Reeyan Choudhury
Computer systems engineering
Hometown: Chandler, Arizona, United States
Graduation date: Spring 2028
Additional details: Honors student
FURI | Spring 2025
Reducing LLM Energy Waste via Automated Prompt Optimization
Large language models (LLMs) consume vast amounts of power, which has a significant impact on the environment through carbon emissions to generate the requisite power and water consumption to cool down the data centers used. This project uses a man-in-the-middle LLM to optimize a user’s request for quality short responses. This solution, depending on the request type, can significantly reduce output length, which is directly proportional to power consumption, reducing both environmental impact and cost while still maintaining user satisfaction. This solution creates a real incentive for companies to reduce environmental impact because it reduces cost.
Mentor: Adwith Malpe, Ryan Meuth
Featured project | Spring 2025
After learning about FURI in his FSE 100 Introduction to Engineering class, computer systems engineering undergraduate student Reeyan Choudhury decided to submit a proposal to explore his fascination with artificial intelligence, or AI. Under the guidance of his FSE 100 instructor Adwith Malpe, a Fulton Schools assistant teaching professor of computer science and engineering, and Ryan Meuth, a Fulton Schools associate teaching professor of computer science and engineering, Choudhury aims to reduce the power consumption of large language model AI tools.
What made you want to get involved in this program? Why did you choose the project you’re working on?
I got involved with the program because my Professor Malpe introduced me to the program and helped me craft my proposal. It’s all thanks to him, along with my mentor Dr. Meuth, that I got involved with and am so successful in this program. I chose my project because I’ve always had an interest in AI since GPT-3’s inception. Though AI is amazing technology, as its abilities have advanced rapidly with the advent of new algorithms and tools, its electrical power requirements have increased exponentially in tandem. I find this very concerning.

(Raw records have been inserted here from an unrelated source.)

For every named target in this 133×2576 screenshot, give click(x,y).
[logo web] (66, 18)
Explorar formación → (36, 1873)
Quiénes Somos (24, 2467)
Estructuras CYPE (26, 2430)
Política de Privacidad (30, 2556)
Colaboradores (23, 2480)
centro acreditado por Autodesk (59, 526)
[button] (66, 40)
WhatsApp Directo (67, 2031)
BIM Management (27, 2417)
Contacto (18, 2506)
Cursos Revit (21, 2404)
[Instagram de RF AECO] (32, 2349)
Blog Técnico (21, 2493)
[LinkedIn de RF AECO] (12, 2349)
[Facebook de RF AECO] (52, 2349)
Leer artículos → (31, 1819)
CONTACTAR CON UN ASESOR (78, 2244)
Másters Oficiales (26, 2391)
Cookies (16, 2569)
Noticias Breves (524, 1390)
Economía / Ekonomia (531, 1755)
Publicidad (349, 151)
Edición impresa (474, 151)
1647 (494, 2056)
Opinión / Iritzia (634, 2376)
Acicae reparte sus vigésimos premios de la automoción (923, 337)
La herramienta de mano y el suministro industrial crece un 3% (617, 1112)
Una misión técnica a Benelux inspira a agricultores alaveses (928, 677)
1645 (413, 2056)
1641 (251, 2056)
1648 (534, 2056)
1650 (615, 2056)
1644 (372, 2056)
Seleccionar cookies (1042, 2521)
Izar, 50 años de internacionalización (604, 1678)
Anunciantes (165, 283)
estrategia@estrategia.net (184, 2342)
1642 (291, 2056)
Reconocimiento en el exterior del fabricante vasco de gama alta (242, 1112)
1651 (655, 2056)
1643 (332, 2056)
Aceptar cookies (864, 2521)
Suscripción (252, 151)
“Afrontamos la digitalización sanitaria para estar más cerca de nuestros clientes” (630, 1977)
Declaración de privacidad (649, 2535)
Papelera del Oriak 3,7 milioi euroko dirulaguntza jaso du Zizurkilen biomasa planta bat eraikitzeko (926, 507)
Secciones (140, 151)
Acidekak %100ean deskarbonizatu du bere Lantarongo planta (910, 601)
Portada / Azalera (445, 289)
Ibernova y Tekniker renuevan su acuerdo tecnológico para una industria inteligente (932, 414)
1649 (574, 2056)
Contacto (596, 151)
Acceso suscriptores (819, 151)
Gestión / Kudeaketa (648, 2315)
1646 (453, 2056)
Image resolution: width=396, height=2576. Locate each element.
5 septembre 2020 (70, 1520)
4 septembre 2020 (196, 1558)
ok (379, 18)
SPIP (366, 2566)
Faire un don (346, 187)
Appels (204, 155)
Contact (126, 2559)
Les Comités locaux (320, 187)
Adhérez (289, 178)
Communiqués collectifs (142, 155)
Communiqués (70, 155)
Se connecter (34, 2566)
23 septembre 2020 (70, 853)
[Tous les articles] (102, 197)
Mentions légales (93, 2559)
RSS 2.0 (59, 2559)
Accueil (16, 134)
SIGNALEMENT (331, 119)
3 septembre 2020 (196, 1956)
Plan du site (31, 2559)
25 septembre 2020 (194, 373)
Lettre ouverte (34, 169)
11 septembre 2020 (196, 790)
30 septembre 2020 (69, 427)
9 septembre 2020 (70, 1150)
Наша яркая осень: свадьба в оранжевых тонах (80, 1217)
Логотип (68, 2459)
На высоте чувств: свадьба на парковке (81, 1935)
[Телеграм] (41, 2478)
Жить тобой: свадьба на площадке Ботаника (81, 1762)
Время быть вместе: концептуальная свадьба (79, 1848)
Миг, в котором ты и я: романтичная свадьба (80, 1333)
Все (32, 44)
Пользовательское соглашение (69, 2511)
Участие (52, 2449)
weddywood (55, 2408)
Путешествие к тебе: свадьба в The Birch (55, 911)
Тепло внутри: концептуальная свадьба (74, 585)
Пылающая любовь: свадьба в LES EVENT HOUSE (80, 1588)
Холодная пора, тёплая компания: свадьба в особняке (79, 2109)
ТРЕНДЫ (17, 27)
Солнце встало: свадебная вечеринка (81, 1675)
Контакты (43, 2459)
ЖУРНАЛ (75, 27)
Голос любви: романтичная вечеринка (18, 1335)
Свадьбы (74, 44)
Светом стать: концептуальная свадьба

How will your engineering research project impact the world?
While I don’t think my research project will change the world in a large way, I do hope it could spark conversations on the massive power usage of these large language models, or LLMs, like ChatGPT. Particularly, one task that wastes a lot of power is producing text that is largely never read and skimmed at best. Most people ask these LLMs a question and get a multi-paragraph answer, with the only useful information being at the bottom. As a result, users just ignore the big body of text and look at the last few sentences. All the ignored text costs power to create — lots of power. I hope that my research’s impact, if anything, will be to prompt more extensive research on ways to reduce and optimize the energy cost of these LLMs.
How do you see this experience helping with your career and advanced degree goals?
This is my first foray into research, which will help me get into research labs next semester. It also gives me valuable real-world experience, which is very different from academic assignments. This gives me more experience for my computer science classes and for a potential doctoral degree. It also benefits my career goals through real work experience.
What is the best advice you’ve gotten from your faculty mentor?
The best advice I’ve gotten was to join FURI. If I hadn’t gotten the encouragement, I know for a fact I wouldn’t have even attempted to submit a proposal because I would have believed that I wasn’t qualified enough, didn’t know enough, didn’t have enough experience, wasn’t good enough or the like. But I was told to just go for it, and this advice paid dividends. I’m now the workshop facilitator for a robotics club and undergraduate teaching assistant for a class on top of FURI research.
Why should other students get involved in this program?
On top of the obvious resume and recognition benefits, it’s an amazing experience that teaches you responsibility, hard work and how to conduct real-world research. It’s an experience no class can replace.